Please echo the lines below exactly as they are, every one of them.

======== EXERCISE MATERIALS ========

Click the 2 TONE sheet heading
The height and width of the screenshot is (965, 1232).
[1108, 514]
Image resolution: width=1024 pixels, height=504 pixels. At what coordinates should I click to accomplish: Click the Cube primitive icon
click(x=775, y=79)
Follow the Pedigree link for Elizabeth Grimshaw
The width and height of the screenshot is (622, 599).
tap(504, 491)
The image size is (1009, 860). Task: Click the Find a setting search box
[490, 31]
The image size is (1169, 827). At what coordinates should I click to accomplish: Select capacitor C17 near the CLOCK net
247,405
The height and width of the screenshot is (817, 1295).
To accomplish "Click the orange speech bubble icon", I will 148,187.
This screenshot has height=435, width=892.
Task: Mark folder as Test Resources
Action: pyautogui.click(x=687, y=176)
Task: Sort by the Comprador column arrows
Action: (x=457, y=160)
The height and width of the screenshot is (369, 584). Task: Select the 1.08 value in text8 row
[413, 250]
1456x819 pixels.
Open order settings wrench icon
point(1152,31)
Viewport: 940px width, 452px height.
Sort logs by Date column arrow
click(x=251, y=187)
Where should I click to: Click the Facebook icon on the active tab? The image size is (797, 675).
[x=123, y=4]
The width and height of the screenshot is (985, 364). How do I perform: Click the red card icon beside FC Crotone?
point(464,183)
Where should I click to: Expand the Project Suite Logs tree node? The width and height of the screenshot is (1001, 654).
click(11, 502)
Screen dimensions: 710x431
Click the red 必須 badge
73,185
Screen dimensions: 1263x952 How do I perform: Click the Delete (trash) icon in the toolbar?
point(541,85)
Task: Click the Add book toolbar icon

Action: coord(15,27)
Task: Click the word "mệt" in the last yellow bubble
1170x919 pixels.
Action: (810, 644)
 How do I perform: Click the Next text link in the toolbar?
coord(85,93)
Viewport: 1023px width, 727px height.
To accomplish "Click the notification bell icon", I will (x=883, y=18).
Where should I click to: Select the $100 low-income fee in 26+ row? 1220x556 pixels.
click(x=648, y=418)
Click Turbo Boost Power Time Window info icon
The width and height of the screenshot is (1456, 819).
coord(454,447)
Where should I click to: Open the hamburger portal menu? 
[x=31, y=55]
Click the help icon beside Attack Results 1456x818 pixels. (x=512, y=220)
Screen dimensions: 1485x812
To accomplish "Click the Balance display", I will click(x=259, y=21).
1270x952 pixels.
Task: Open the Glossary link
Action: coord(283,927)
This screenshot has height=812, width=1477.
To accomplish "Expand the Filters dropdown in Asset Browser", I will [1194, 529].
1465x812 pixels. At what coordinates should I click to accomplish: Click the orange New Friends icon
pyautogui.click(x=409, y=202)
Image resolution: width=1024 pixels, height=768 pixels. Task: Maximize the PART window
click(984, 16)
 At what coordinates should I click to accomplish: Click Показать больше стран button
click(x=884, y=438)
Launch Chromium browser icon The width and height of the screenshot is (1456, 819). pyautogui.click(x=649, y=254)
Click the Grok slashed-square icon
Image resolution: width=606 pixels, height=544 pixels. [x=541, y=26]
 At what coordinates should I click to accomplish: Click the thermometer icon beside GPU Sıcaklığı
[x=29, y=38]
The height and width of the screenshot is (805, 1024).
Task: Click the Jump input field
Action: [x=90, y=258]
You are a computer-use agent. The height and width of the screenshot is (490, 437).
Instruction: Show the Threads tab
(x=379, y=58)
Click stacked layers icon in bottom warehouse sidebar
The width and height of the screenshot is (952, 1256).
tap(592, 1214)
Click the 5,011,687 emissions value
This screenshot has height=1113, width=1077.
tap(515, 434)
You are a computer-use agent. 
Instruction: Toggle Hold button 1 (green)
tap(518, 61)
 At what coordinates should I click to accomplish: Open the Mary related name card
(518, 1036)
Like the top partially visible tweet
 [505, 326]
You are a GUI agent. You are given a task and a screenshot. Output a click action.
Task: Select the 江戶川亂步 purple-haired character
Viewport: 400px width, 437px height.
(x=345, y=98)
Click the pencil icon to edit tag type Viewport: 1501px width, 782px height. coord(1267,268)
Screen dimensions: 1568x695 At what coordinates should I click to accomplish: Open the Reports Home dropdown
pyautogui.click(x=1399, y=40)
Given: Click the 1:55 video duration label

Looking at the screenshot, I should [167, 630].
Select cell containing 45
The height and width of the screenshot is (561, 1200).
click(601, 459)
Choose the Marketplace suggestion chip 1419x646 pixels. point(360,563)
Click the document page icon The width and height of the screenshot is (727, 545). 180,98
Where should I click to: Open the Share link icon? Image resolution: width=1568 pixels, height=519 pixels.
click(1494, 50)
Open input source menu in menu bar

========

**FINISHED EXERCISE:**
Click the 2 TONE sheet heading
The height and width of the screenshot is (965, 1232).
[1108, 514]
Image resolution: width=1024 pixels, height=504 pixels. At what coordinates should I click to accomplish: Click the Cube primitive icon
click(x=775, y=79)
Follow the Pedigree link for Elizabeth Grimshaw
The width and height of the screenshot is (622, 599).
tap(504, 491)
The image size is (1009, 860). Task: Click the Find a setting search box
[490, 31]
The image size is (1169, 827). At what coordinates should I click to accomplish: Select capacitor C17 near the CLOCK net
247,405
The height and width of the screenshot is (817, 1295).
To accomplish "Click the orange speech bubble icon", I will 148,187.
This screenshot has height=435, width=892.
Task: Mark folder as Test Resources
Action: pyautogui.click(x=687, y=176)
Task: Sort by the Comprador column arrows
Action: (x=457, y=160)
The height and width of the screenshot is (369, 584). Task: Select the 1.08 value in text8 row
[413, 250]
1456x819 pixels.
Open order settings wrench icon
point(1152,31)
Viewport: 940px width, 452px height.
Sort logs by Date column arrow
click(x=251, y=187)
Where should I click to: Click the Facebook icon on the active tab? The image size is (797, 675).
[x=123, y=4]
The width and height of the screenshot is (985, 364). How do I perform: Click the red card icon beside FC Crotone?
point(464,183)
Where should I click to: Expand the Project Suite Logs tree node? The width and height of the screenshot is (1001, 654).
click(11, 502)
Screen dimensions: 710x431
Click the red 必須 badge
73,185
Screen dimensions: 1263x952 How do I perform: Click the Delete (trash) icon in the toolbar?
point(541,85)
Task: Click the Add book toolbar icon

Action: coord(15,27)
Task: Click the word "mệt" in the last yellow bubble
1170x919 pixels.
Action: (810, 644)
 How do I perform: Click the Next text link in the toolbar?
coord(85,93)
Viewport: 1023px width, 727px height.
To accomplish "Click the notification bell icon", I will (x=883, y=18).
Where should I click to: Select the $100 low-income fee in 26+ row? 1220x556 pixels.
click(x=648, y=418)
Click Turbo Boost Power Time Window info icon
The width and height of the screenshot is (1456, 819).
coord(454,447)
Where should I click to: Open the hamburger portal menu? 
[x=31, y=55]
Click the help icon beside Attack Results 1456x818 pixels. (x=512, y=220)
Screen dimensions: 1485x812
To accomplish "Click the Balance display", I will click(x=259, y=21).
1270x952 pixels.
Task: Open the Glossary link
Action: coord(283,927)
This screenshot has height=812, width=1477.
To accomplish "Expand the Filters dropdown in Asset Browser", I will [1194, 529].
1465x812 pixels. At what coordinates should I click to accomplish: Click the orange New Friends icon
pyautogui.click(x=409, y=202)
Image resolution: width=1024 pixels, height=768 pixels. Task: Maximize the PART window
click(984, 16)
 At what coordinates should I click to accomplish: Click Показать больше стран button
click(x=884, y=438)
Launch Chromium browser icon The width and height of the screenshot is (1456, 819). pyautogui.click(x=649, y=254)
Click the Grok slashed-square icon
Image resolution: width=606 pixels, height=544 pixels. [x=541, y=26]
 At what coordinates should I click to accomplish: Click the thermometer icon beside GPU Sıcaklığı
[x=29, y=38]
The height and width of the screenshot is (805, 1024).
Task: Click the Jump input field
Action: [x=90, y=258]
You are a computer-use agent. The height and width of the screenshot is (490, 437).
Instruction: Show the Threads tab
(x=379, y=58)
Click stacked layers icon in bottom warehouse sidebar
The width and height of the screenshot is (952, 1256).
tap(592, 1214)
Click the 5,011,687 emissions value
This screenshot has height=1113, width=1077.
tap(515, 434)
You are a computer-use agent. 
Instruction: Toggle Hold button 1 (green)
tap(518, 61)
 At what coordinates should I click to accomplish: Open the Mary related name card
(518, 1036)
Like the top partially visible tweet
 [505, 326]
You are a GUI agent. You are given a task and a screenshot. Output a click action.
Task: Select the 江戶川亂步 purple-haired character
Viewport: 400px width, 437px height.
(x=345, y=98)
Click the pencil icon to edit tag type Viewport: 1501px width, 782px height. coord(1267,268)
Screen dimensions: 1568x695 At what coordinates should I click to accomplish: Open the Reports Home dropdown
pyautogui.click(x=1399, y=40)
Given: Click the 1:55 video duration label

Looking at the screenshot, I should [167, 630].
Select cell containing 45
The height and width of the screenshot is (561, 1200).
click(601, 459)
Choose the Marketplace suggestion chip 1419x646 pixels. point(360,563)
Click the document page icon The width and height of the screenshot is (727, 545). 180,98
Where should I click to: Open the Share link icon? Image resolution: width=1568 pixels, height=519 pixels.
click(1494, 50)
Open input source menu in menu bar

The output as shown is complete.